_Exercise data_.
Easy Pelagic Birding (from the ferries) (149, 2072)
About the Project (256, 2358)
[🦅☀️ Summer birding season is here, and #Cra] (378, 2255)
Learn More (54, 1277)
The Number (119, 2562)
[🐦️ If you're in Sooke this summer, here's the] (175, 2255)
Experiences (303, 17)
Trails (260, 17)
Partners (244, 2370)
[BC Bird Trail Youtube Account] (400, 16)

_Task details_. Each entry should be retyped exactly as given.

_Task answer_.
Easy Pelagic Birding (from the ferries) (149, 2072)
About the Project (256, 2358)
[🦅☀️ Summer birding season is here, and #Cra] (378, 2255)
Learn More (54, 1277)
The Number (119, 2562)
[🐦️ If you're in Sooke this summer, here's the] (175, 2255)
Experiences (303, 17)
Trails (260, 17)
Partners (244, 2370)
[BC Bird Trail Youtube Account] (400, 16)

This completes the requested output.